FASTPORT foi sucesso na LAAD

Visando aumen­tar ainda mais o vo­lume de negócios, a FAST­PORT par­ticipou, mais uma vez, da LAAD (Latin America Aerospace and Defence). Por se tratar de uma empresa especializada em desen­volver cadeias de suprimentos, logísticas reversas de manuten­ção, gestões de programas e pro­jetos comerciais e militares de alta complexidade, a FASTPORT está sempre procurando melhorar ainda mais no conceito da alta qualidade. Então, com o mesmo sucesso da edição anterior (2009), a empresa atingiu os objetivos com a LAAD 2011, sendo um dos stands mais visitados da feira. Em entrevista a Folha Mili­tar, um dos fundadores da FAST­PORT, Carlos Henrique Hausen, explicou como surgiu a empresa e falou sobre a participação na LAAD.

Folha Militar: QuFASTPORTal a origem da FASTPORT?

CARLOS HAUSEN: A empre­sa é oriunda de uma agencia de carga que se chamava Oceanair. Visando novos horizontes resol­vemos fundar a FASTPORT.

FM: O que seriam os novos horizontes?

CH: Para iniciar fechamos um contrato de 10 anos com a Fórmu­la 1. Aí, adquirimos grande expe­riência em logística de transporte, além de carga aérea comum.

FM: E depois da Fórmula 1?

CH: Com eu disse, adquirimos vasta experiência em logística, então continuamos em corridas de automóveis. Foi quando em 1996, fomos prestar serviços na Fórmula Indy.

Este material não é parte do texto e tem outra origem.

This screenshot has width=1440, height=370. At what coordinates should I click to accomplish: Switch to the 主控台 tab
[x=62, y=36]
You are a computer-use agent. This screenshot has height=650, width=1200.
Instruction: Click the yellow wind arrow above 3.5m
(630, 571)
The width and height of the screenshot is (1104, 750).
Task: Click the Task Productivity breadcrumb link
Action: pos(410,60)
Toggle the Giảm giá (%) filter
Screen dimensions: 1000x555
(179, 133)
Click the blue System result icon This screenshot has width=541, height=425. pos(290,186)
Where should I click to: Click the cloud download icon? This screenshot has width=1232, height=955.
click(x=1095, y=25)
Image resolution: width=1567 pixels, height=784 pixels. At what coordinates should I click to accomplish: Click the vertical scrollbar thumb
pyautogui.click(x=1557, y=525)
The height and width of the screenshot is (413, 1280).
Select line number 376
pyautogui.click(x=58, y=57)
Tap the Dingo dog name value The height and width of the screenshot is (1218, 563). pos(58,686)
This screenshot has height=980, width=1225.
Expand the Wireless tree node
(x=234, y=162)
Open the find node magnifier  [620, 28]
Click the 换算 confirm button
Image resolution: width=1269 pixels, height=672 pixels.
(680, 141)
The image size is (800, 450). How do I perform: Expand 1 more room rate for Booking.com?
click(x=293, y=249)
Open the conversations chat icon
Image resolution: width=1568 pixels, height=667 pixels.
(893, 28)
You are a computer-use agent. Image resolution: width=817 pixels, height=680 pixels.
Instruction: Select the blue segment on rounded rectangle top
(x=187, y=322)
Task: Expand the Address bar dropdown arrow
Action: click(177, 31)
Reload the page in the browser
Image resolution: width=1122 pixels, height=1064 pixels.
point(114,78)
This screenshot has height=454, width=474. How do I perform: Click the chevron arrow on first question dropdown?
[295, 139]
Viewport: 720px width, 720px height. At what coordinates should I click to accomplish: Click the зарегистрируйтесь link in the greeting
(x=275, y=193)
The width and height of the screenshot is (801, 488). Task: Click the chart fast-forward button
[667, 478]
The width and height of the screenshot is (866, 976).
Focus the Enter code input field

FM: a FASTPORT continua até hoje em corridas?

CH: Não. Nós voltamos a trans­portar cargas, como no início da empresa.

FM: E quanto a este tipo de transporte?

CH: É um transporte de cargas para todas as partes do mundo.

FM: E como é feito?

CH: Temos uma organização que agrega quase 200 agencias ao re­dor do mundo que nos auxiliam.

FM: E atualmente?

CH: Há 4 anos mudamos o foco para atividade de reposição de pe­ças e manutenção para a Marinha do Brasil, Exército Brasileiro e Força Aérea Brasileira.

FM: Como são estes contra­tos com as Forças Armadas.

CH: Com o Exército há um contrato de 2 anos com Itajubá, Minas Gerais, e suprindo aviões que estão em Manaus. Há 10 anos prestamos serviços à Marinha com atividades no Depósito Na­val do Rio de Janeiro. Estamos programando atuar na Base Aérea de Salvador fazendo suprimento de aviões.

FM: E quanto aos negócios fechados na feira?

CH: Estamos usando a feira como uma espécie de primeiro contato. No entanto, praticamente fechamos negócio com uma gran­de empresa norte americana de aviação.